The Crutch Effect: When AI Helps Too Much
A landmark OECD study finds that AI boosts student performance by 48%, then drops it by 17% the moment AI is taken away. But one approach breaks the pattern.
This week, the American Federation of Teachers launched something quietly historic. In a New York City conference room on March 18th, the first cohort of the National Academy for AI Instruction sat down to learn not how to use AI as a search engine or a lesson-plan generator, but how to build what the program calls "agentic" tools: autonomous AI systems designed to reason alongside students across subjects and grades.
The ambition is striking: 400,000 teachers trained to move beyond surface-level AI use toward something more intentional, more pedagogically grounded. It is a recognition that the question is no longer whether AI belongs in classrooms, but whether we are building the right kind.
That distinction matters more than ever now. Because we finally have the data to prove it.
The Number That Should Worry Us
The OECD's Digital Education Outlook 2026, released earlier this year and widely discussed this month, contains a finding that deserves to be printed on the wall of every school board office in the world. Students using general-purpose AI tools were 48% more successful at completing tasks. That sounds like a triumph. But when the AI was removed, their performance dropped 17% below where they started.
The OECD researchers have a name for this: "metacognitive laziness." It is the quiet atrophy that happens when a tool does your thinking for you so seamlessly that you stop noticing you have stopped thinking at all. The student writes a better essay with AI. Then writes a worse one without it. The tool did not teach. It carried.
This is the crutch effect. And it is not a hypothetical. It is the measured reality of how most students interact with AI right now.
The Exception That Proves the Rule
But here is where the OECD report becomes genuinely hopeful. Purpose-built educational AI tools, specifically those designed around Socratic questioning and scaffolded guidance, showed sustained learning benefits. Not temporary boosts. Not performance that vanished when the tool was removed. Real, persistent gains in critical thinking and comprehension.
This finding does not stand alone. A February study in the Journal of Computer Assisted Learning compared students using AI that gives direct answers with students using AI that asks Socratic questions. The direct-answer group engaged in what the researchers called "superficial mimicry." The Socratic group developed "cyclical, reflective practices." Same technology. Same subject matter. Radically different learning.

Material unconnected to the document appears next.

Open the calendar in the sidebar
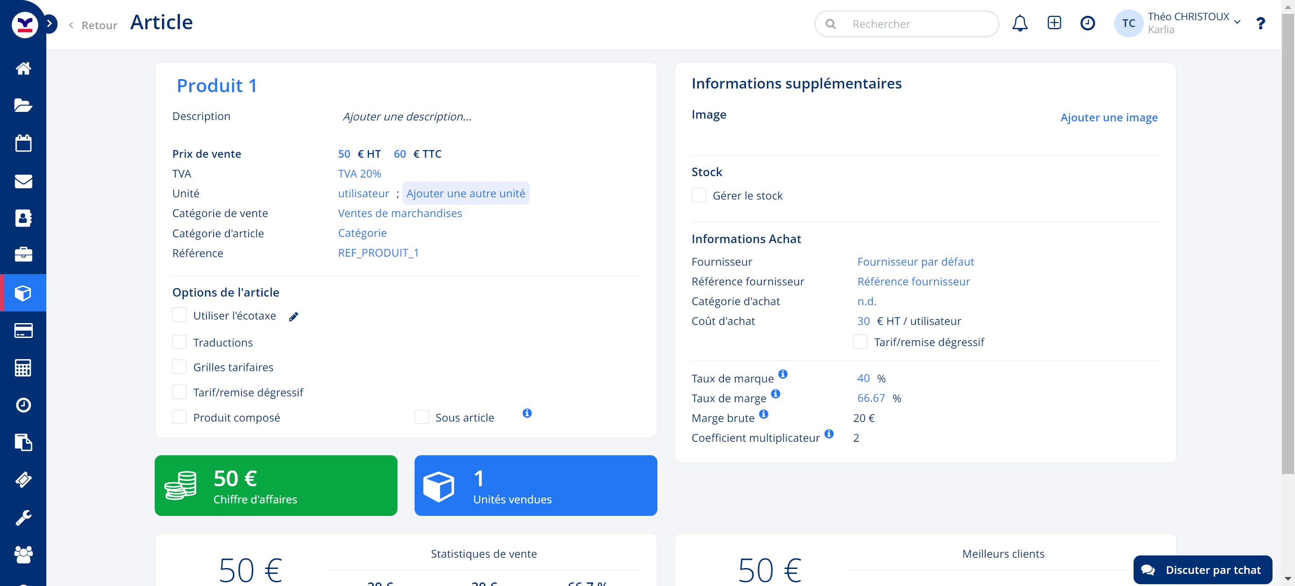This screenshot has width=1295, height=586. 23,143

Georgia Tech's Socratic Mind pilot, running with 600 students, found that 77.8% considered the questioning approach more educational than traditional assessments. Not just more engaging. More educational. Students themselves can feel the difference between being carried and being coached.
The Design Choice That Matters
What separates a crutch from a coach? It is not the sophistication of the model or the size of the training data. It is a single design decision: does this tool give answers, or does it ask questions?
A crutch absorbs the weight. A student leans on it, moves forward, and never builds the muscle to walk alone. A coach stands beside the student and asks: Where are you trying to go? What is making this hard? What would happen if you tried it differently?
The OECD data confirms what good teachers have always known intuitively. The struggle is the learning. When you remove the struggle, you remove the growth. When you scaffold the struggle, making it visible, giving it structure, asking the right questions at the right moment, you get something that lasts.
What This Means for Schools
The AFT's new academy is a promising step because it signals a shift in how educators think about AI. Not as a content delivery mechanism, but as something that requires pedagogical intent. The 400,000 teachers who move through this program will be asked to think about what "agentic" really means: an AI that reasons, not one that retrieves.
But training teachers to build better AI tools is only half the equation. Schools also need platforms built from the ground up around these principles. Platforms where the AI does not generate essays but generates questions. Where every revision, every pause, every shift in a student's thinking is captured. Not as surveillance, but as evidence of the learning process itself.
This is the work we are doing at Koan. Our AI tutor, Aidan, is built on the same Socratic foundation that the OECD data validates. Aidan never writes for students. It asks them what they are trying to say. It notices when they rush past an assumption. It remembers the pattern from their last essay and asks whether they see it too. And the WorkHub captures all of this, the drafts, the revisions, the moments of genuine breakthrough, so teachers can see not just what a student submitted but how they got there.
The crutch effect is real. But it is not inevitable. It is the predictable outcome of AI designed without pedagogical intent. When you design with intent, when you build AI that asks instead of tells, you get the opposite: students who think more deeply, not less.
A Question Worth Sitting With
Stanford recently reviewed over 800 studies on AI in education and found that only about 20 met the standard for rigorous causal research. But across those 20, a clear pattern held: scaffolding thinking works, and giving answers does not.
Twenty studies, from independent teams across the world, all pointing in the same direction. The evidence is not ambiguous. The question is whether we will build accordingly.
If we know that AI designed to ask questions produces deeper learning than AI designed to give answers, why are we still building, buying, and deploying the kind that gives answers?